-- Exercise --
Below are entries with pictures among them; reproduce exactly, and only, the lines from the one containing "Task: Tap the surveyor with pole icon" down to the one containing "The width and", without the pictures.

-- Records to process --

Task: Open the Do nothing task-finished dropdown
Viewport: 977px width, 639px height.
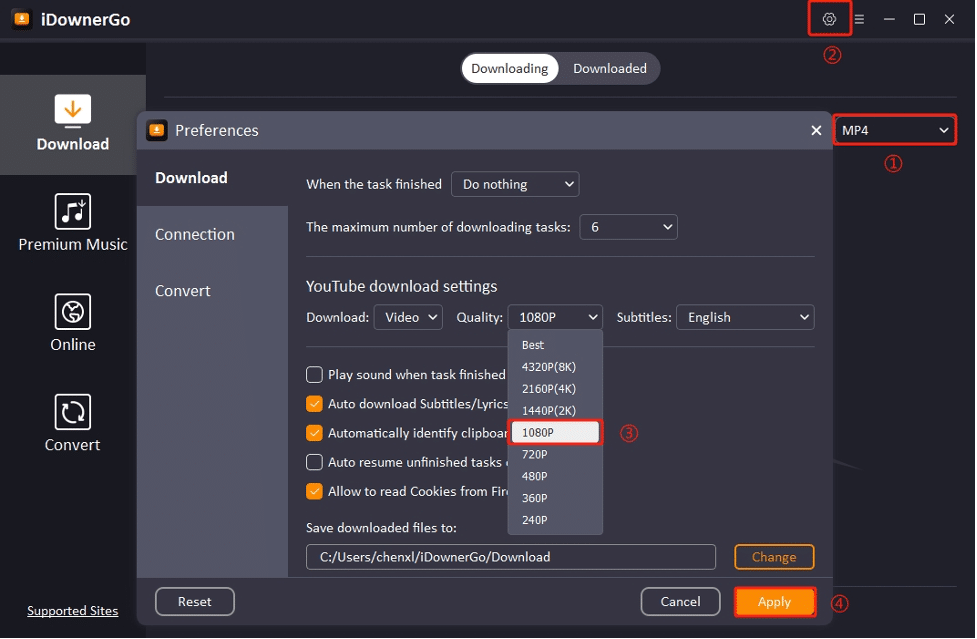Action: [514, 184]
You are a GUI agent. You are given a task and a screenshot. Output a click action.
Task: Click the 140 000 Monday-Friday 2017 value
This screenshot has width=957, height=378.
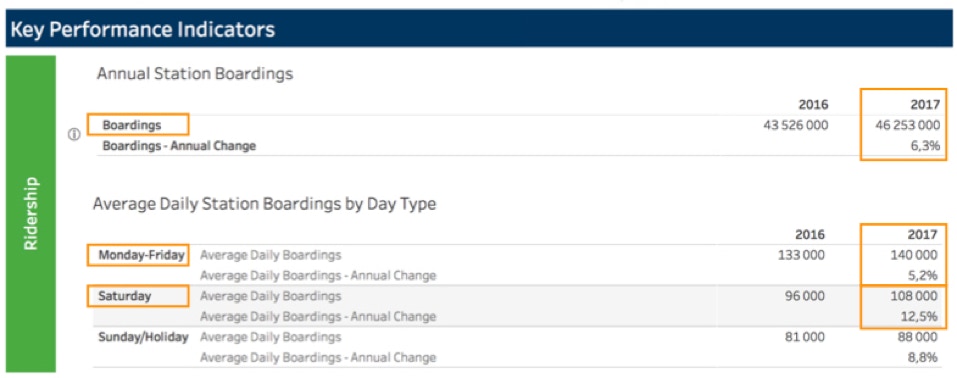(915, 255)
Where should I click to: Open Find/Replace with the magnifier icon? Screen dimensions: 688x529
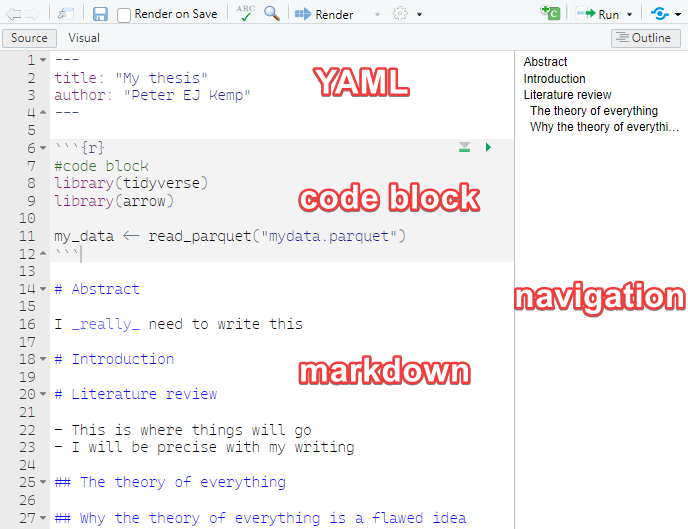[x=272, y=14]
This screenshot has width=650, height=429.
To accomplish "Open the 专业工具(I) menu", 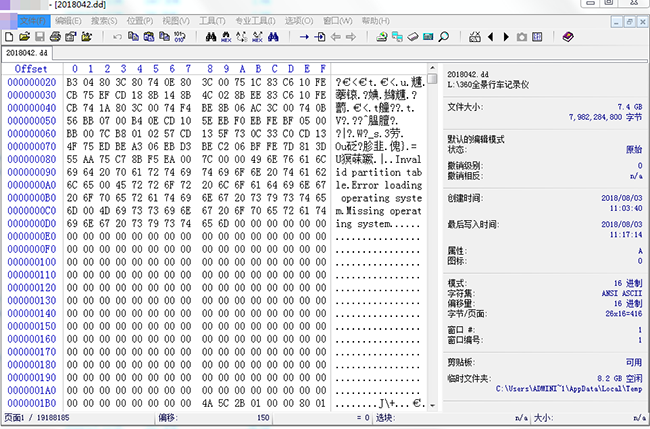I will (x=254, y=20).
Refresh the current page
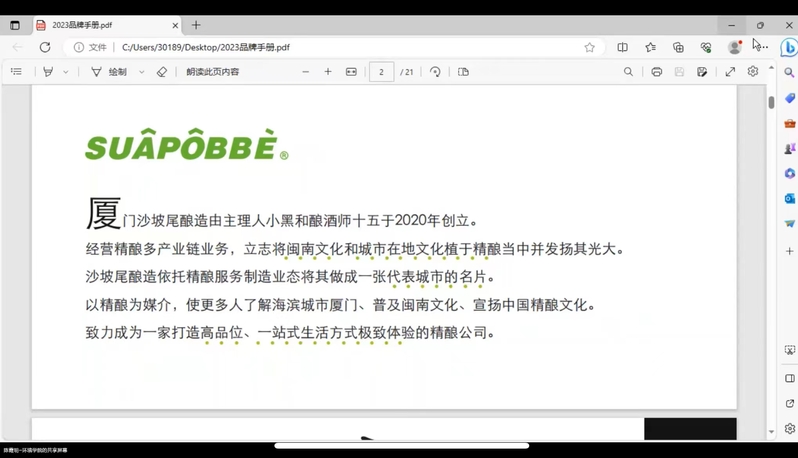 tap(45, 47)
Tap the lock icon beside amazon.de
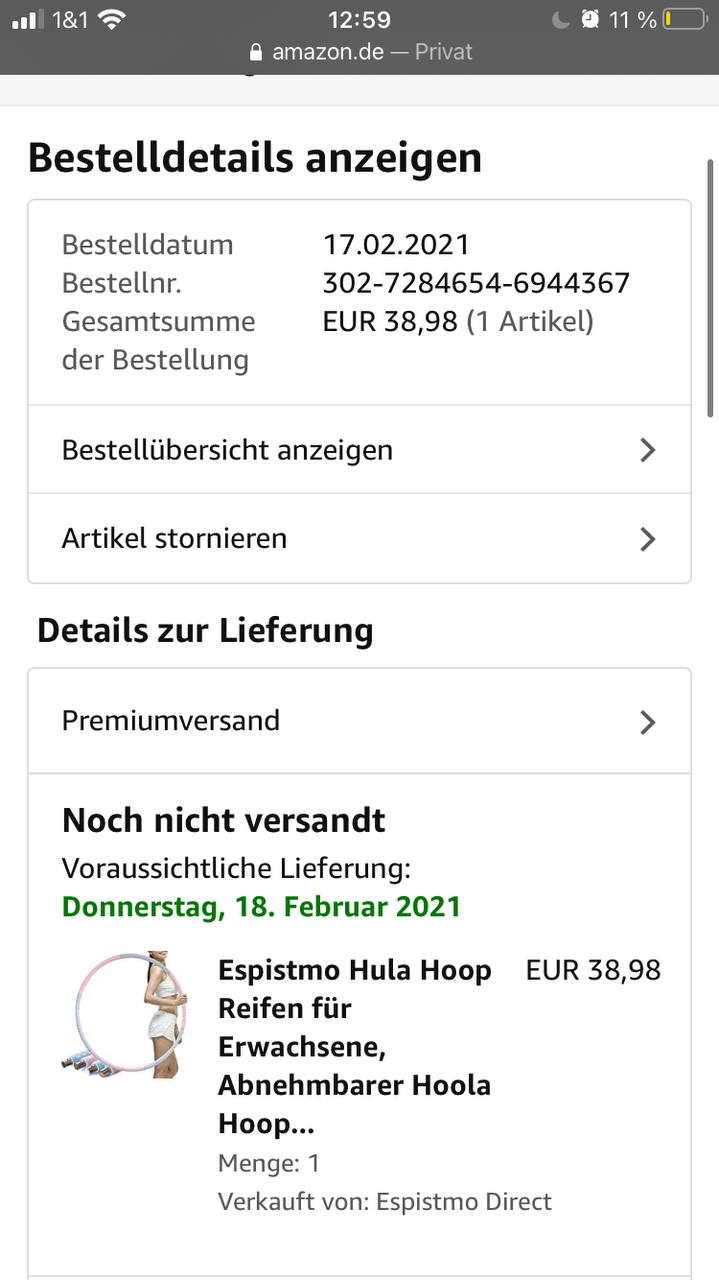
...
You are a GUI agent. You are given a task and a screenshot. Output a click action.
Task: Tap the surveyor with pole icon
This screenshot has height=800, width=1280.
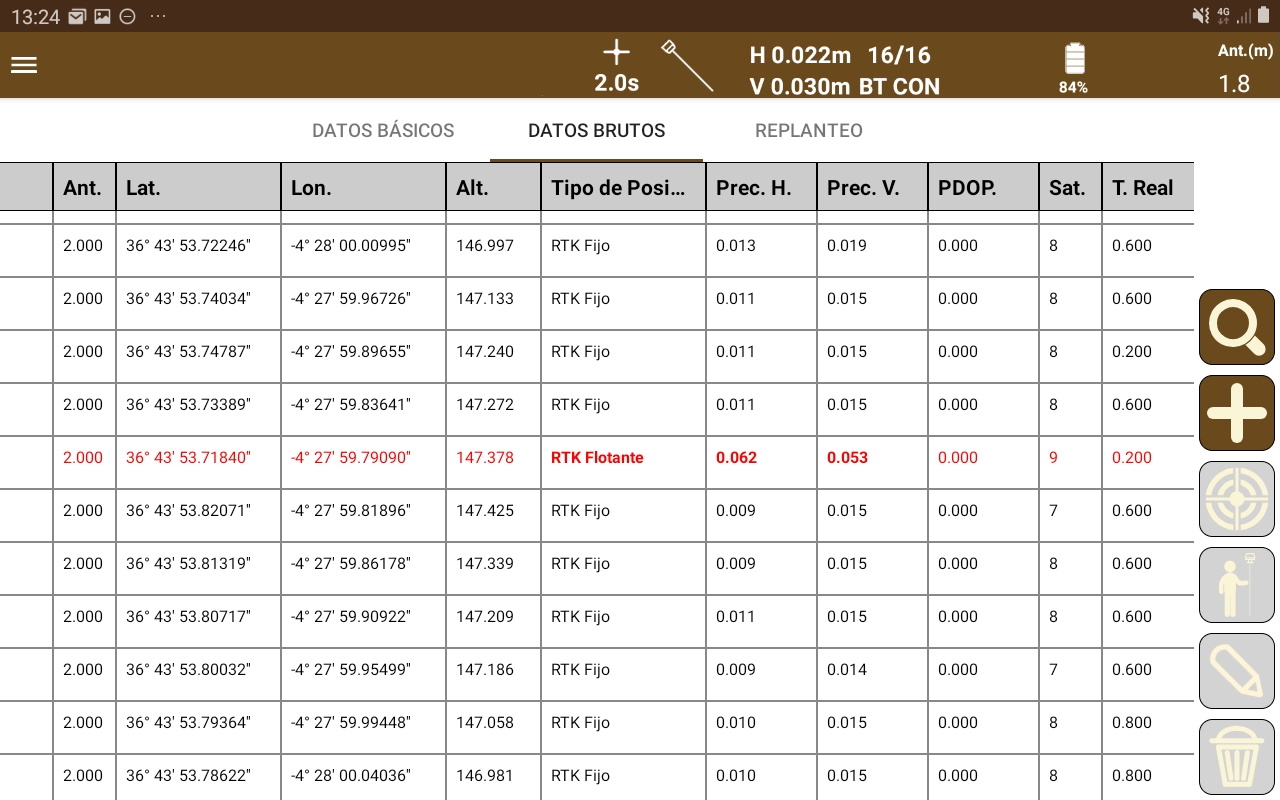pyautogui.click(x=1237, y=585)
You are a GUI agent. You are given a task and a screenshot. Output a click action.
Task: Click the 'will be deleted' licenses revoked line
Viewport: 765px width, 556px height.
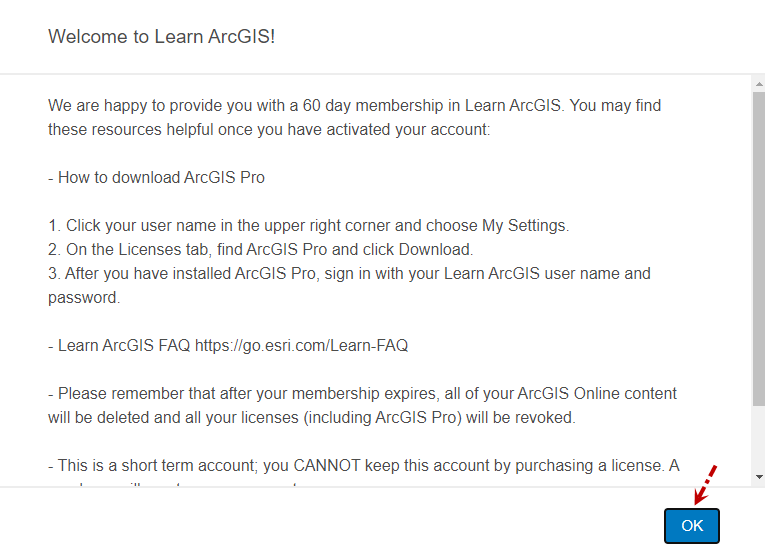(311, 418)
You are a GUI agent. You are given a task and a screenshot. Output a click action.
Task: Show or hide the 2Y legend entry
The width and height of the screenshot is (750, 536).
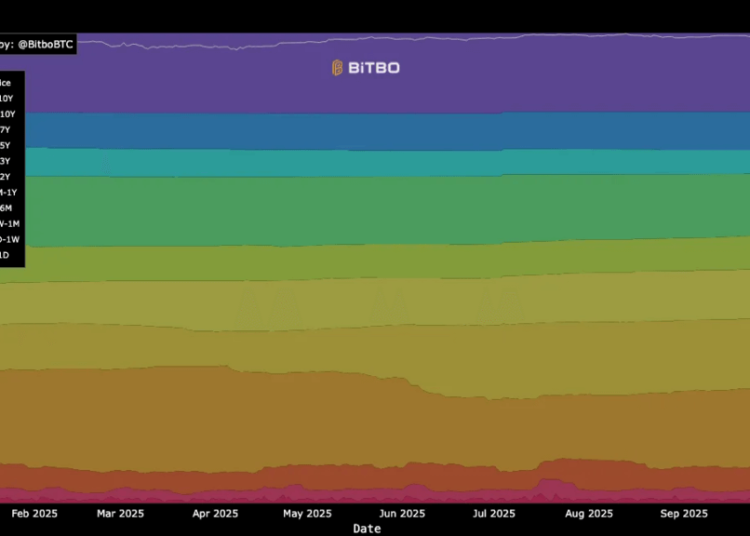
* * *
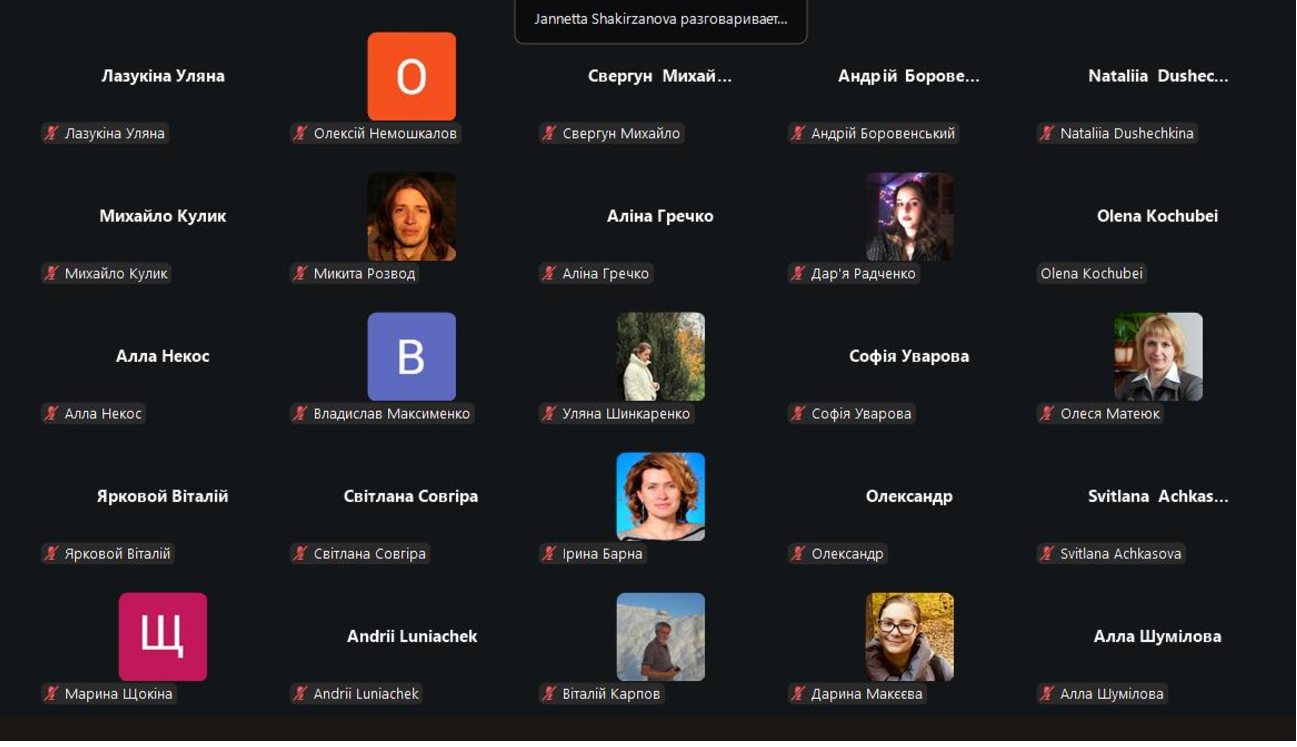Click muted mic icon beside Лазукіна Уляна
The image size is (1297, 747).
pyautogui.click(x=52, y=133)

-- Written solution --
Task: Tap the surveyor with pole icon
This screenshot has height=800, width=1280.
pyautogui.click(x=1237, y=585)
You are a GUI agent. You are given a task and a screenshot. Output a click action.
Task: Click the 'will be deleted' licenses revoked line
Viewport: 765px width, 556px height.
(311, 418)
You are a GUI agent. You are given a task and a screenshot. Output a click action.
Task: Show or hide the 2Y legend entry
The width and height of the screenshot is (750, 536).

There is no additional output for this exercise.